Cajones is the Spanish equivalent to balls. Generally speaking, it’s used in the same way as, “He’s got a lot of guts to make that gambit.”

It’s perfectly acceptable to refer to genitalia as balls on the radio. Somebody may be able to fight my ignorance, but IIRC it’s now okay to say fuck on TV, as long as you’re not referring to the sexual act. Like Otto said, indecent may be okay, while obscene isn’t.

In German, “Schmuck” means jewelry, and is perfectly standard and non-colloquial. Perhaps the Yiddish is derived from that (cf. the English “family jewels”).

It was regarded as an obscene word in my family when I was a child, something that you did not use around children or in polite company.

It’s all in how you translate it. “Testicles” can be used on the radio, and that’s a direct translation of “cojones.” Even though “schmuck” means “penis,” that’s not how most people would translate it anymore.

And, Santo Rugger, you can’t say “fuck” on broadcast television. You can say it on satellite or cable TV, but not on broadcast.

I think that in their native languages, schmuck and cojones rise to the level of a very bad work, like cock and fuck in English.

You’re not supposed to, but like everything else that goes on in broadcasting, it’s a judgment call made after the fact. Doesn’t mean you should do it, only that it’s not cut and dried.

To the OP: “Cojones” and “schmuck” have more or less entered the English language. Merriam-Webster Online gives “nerve” as the first definition of cojones and defines schmuck as “jerk”. It doesn’t matter what they mean in their original languages. The FCC only cares about what they mean in English, and their English meanings are not obscene.

In fact, I’ve known a few people fluent in languages other than English and Spanish who swore on the air. One was in some Asian language and I forget what the others were. But as long as it’s not in English, who cares?

Robin

From the same link already posted:

The Golden Globe Awards Order was issued in response to Bono’s saying “fuck” at that awards show in 2003.

I find it ridiculously twee that the FCC refers to “fuck” as “the F-word” throughout.

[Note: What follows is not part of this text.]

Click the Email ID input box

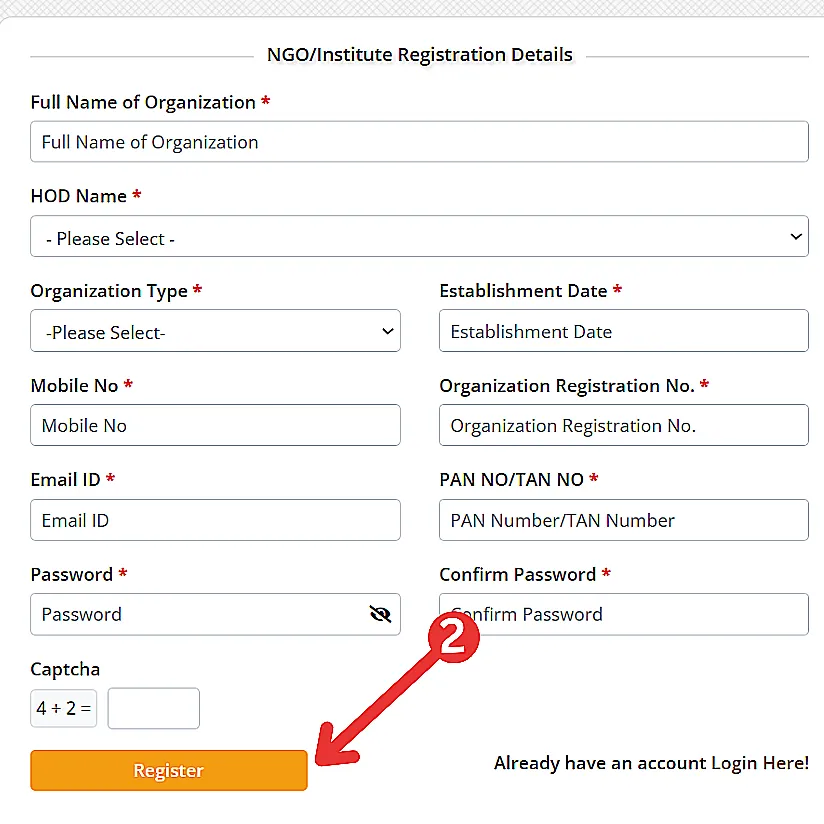point(215,520)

I’m not sure that’s so cut & dried. When I lived in Ann Arbor about 25 years ago, a Detroit TV station broadcast “The Deer Hunter” uncut and uncensored, which contains a lot of four-letter words IIRC. I think there is black, and there is white, but there’s also some gray.

Howard Stern occasionally complains that Spanish-language morning zoo-type shows regularly broadcast Spanish profanities – pendejo, cabron, chingar, and so on – without any reprisal from the FCC.

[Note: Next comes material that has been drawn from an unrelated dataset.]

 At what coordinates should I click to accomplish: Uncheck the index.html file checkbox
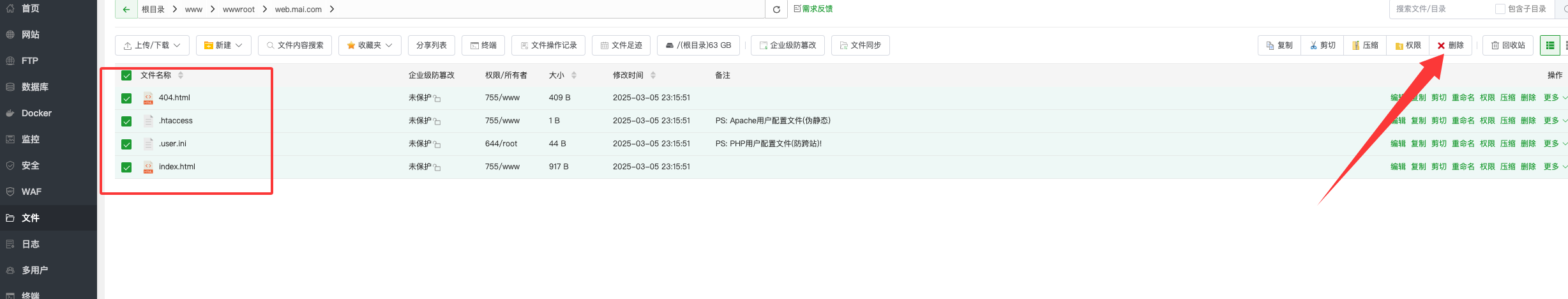[126, 167]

I’d get spanked for saying pendejo, cabron, puto, or “a la madre” (of the Mother, similar to saying “Jesus Christ”) growing up, but not for saying cojones.

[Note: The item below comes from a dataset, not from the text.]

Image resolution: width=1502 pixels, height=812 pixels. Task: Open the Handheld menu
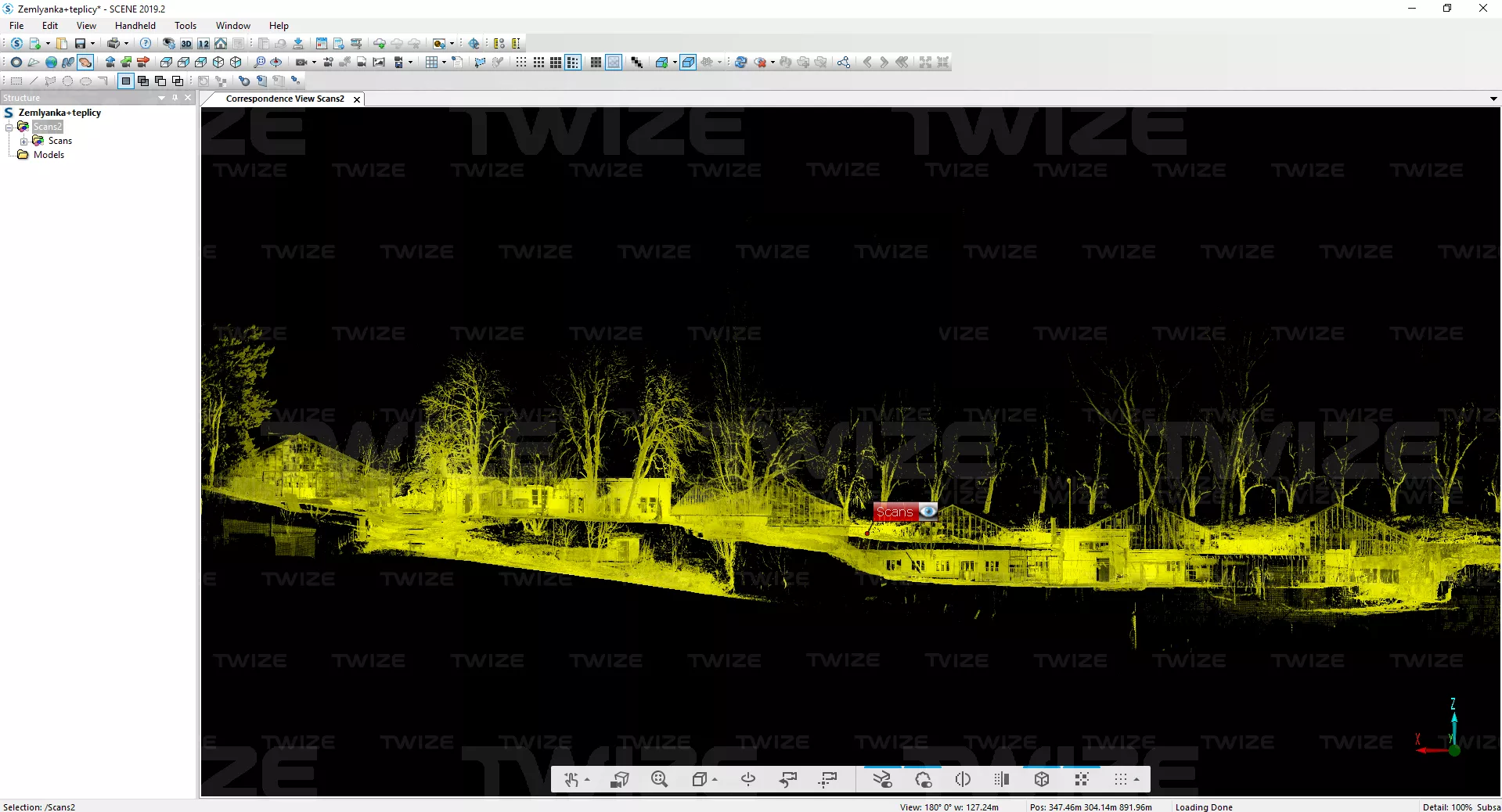pyautogui.click(x=135, y=26)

Granted, “Spanglish” is quite common around here, so the use of cojones, specifically, may have devolved from being as severe of a curse word compared to an area that spoke solely Spanish.

From here:

Bolding mine.

Um, because only white people complain about that crap?

But seriously, who knows? “Cojones” is pretty strong in Spain at least. I remember hearing the Spanish radio film critic “Carlos Pumares” talking to some lady on the radio once about something called “Fibergran.” By the way, this clip is hilarious for those of you who speak Spanish, check it out here:

Anyway, during the course of the interview, Pumares says, “Dónde coj…” He was going to say something like “Dónde cojones saques la ‘L’?!” She kept saying stuff like Filijan and who knows what else.

But the point being here that my friends were all laughing about how he almost said “cojones.” Maybe it would be okay to do under different circumstances, but in this particular situation it would have been rude, and Pumares has a reputation for losing his temper.

You guys should really listen to it, there’s one point where he says something like, “Si le dices Japonica, me voy. Abro la ventana y me tiro!”

Anyway, hope you guys enjoy that.

What’s the native language? In German “Schmuck” is unexceptionable (but it does not mean “prick”).